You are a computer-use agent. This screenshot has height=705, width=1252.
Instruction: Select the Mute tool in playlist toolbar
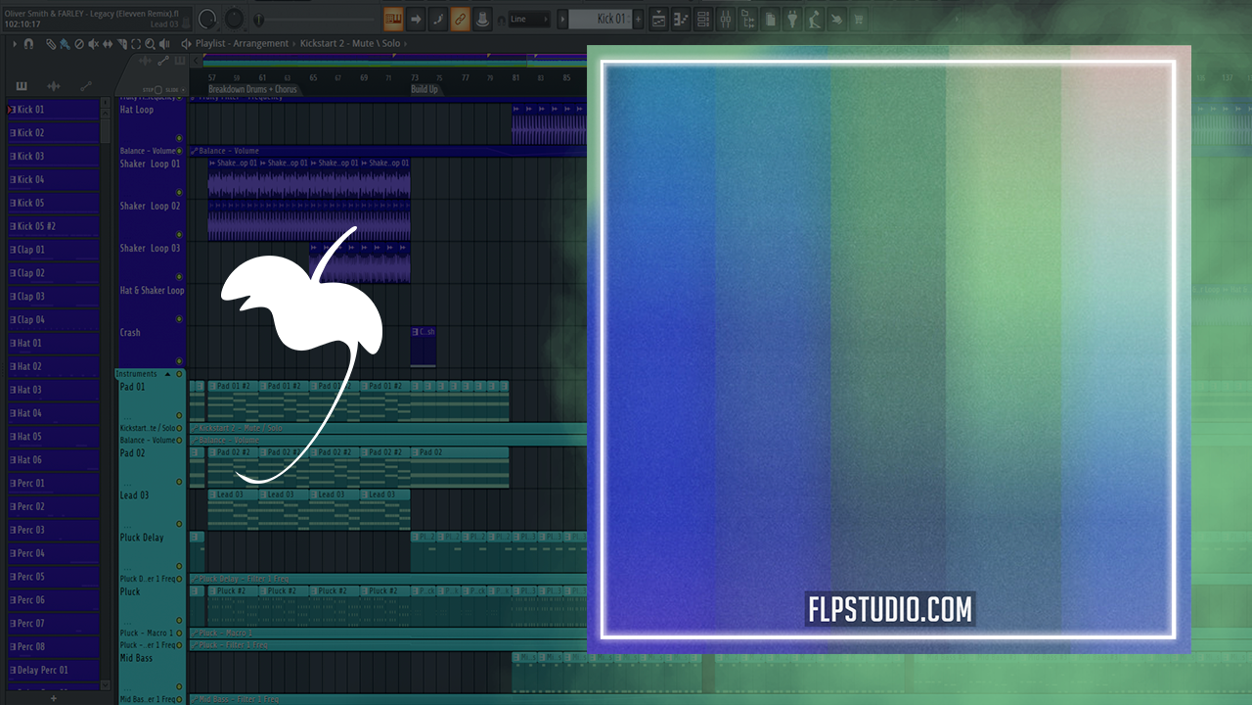click(x=93, y=44)
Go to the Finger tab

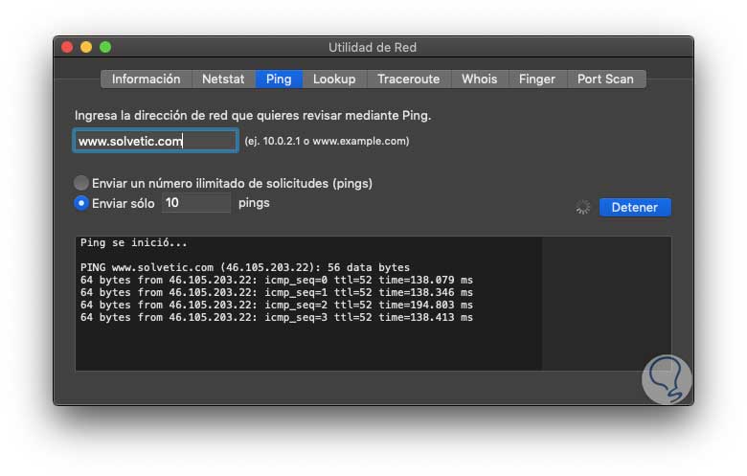point(536,79)
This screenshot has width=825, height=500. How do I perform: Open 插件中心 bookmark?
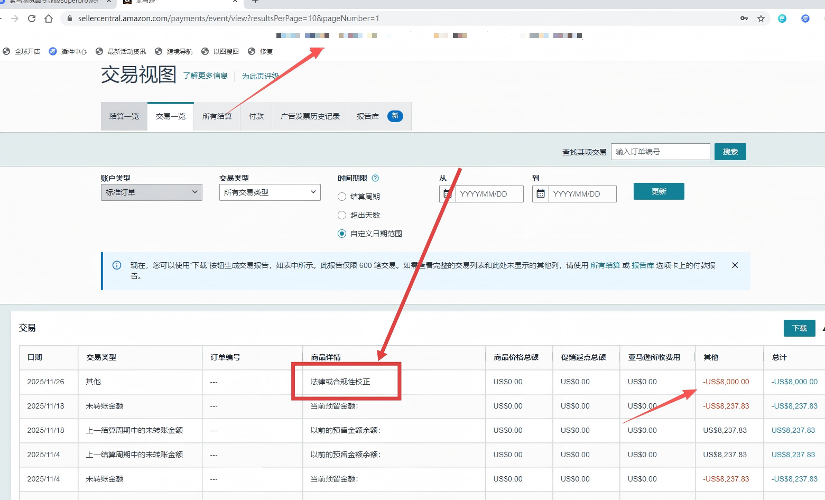(68, 51)
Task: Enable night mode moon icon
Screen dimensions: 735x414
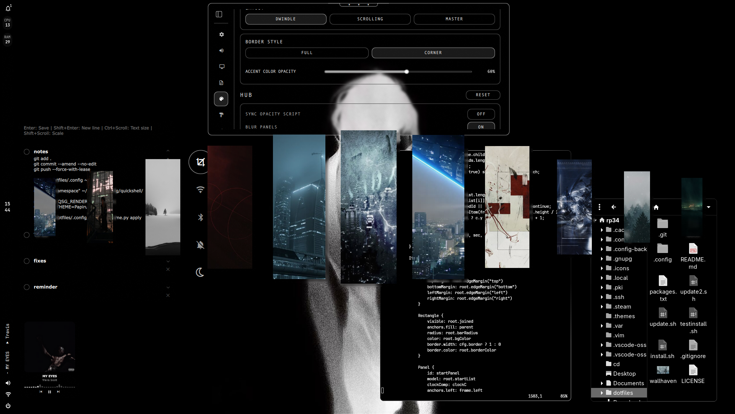Action: (x=200, y=273)
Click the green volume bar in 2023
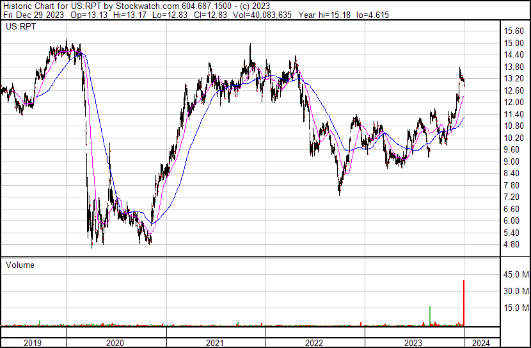This screenshot has height=348, width=531. [x=430, y=315]
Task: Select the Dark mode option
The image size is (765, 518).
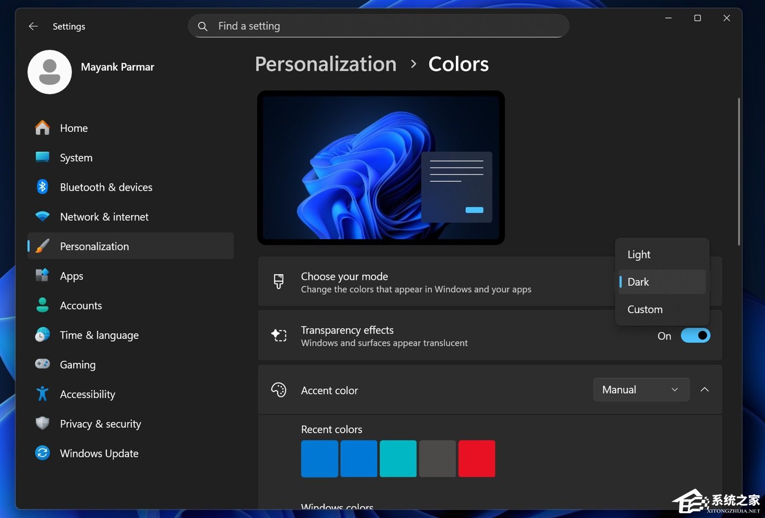Action: click(x=639, y=282)
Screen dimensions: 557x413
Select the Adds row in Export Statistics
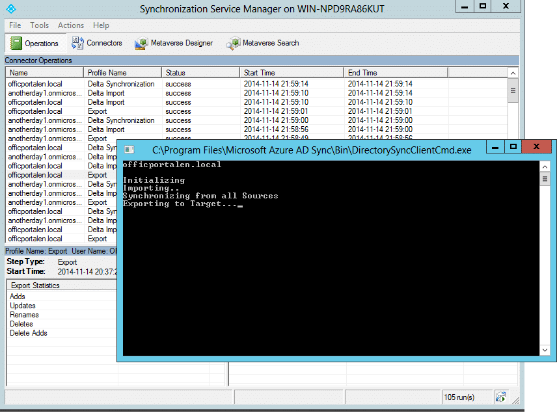click(18, 297)
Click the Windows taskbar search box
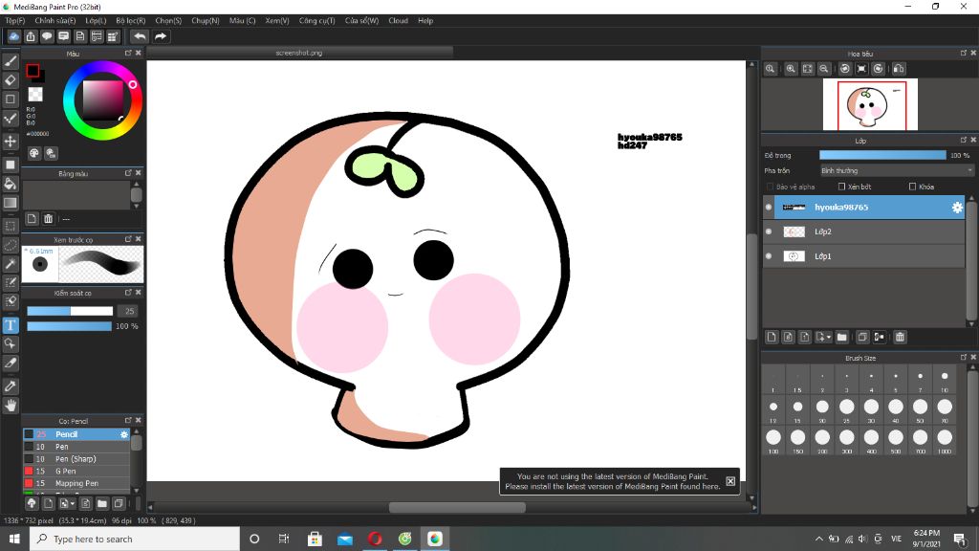 pyautogui.click(x=135, y=539)
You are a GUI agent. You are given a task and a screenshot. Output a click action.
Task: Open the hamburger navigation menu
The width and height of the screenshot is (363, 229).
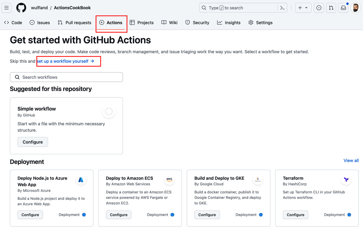point(6,8)
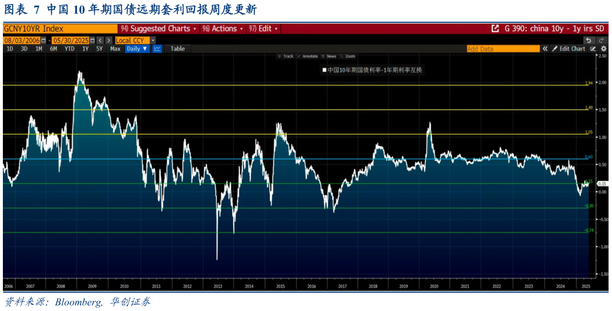Open the Daily frequency dropdown
This screenshot has height=311, width=612.
pos(137,49)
■ ■ ■ ■ ■ ■ ■
Scan the material for lines with the word "mode", and copy each line you find.

Task: Enable night mode moon icon
Task: Select the Dark mode option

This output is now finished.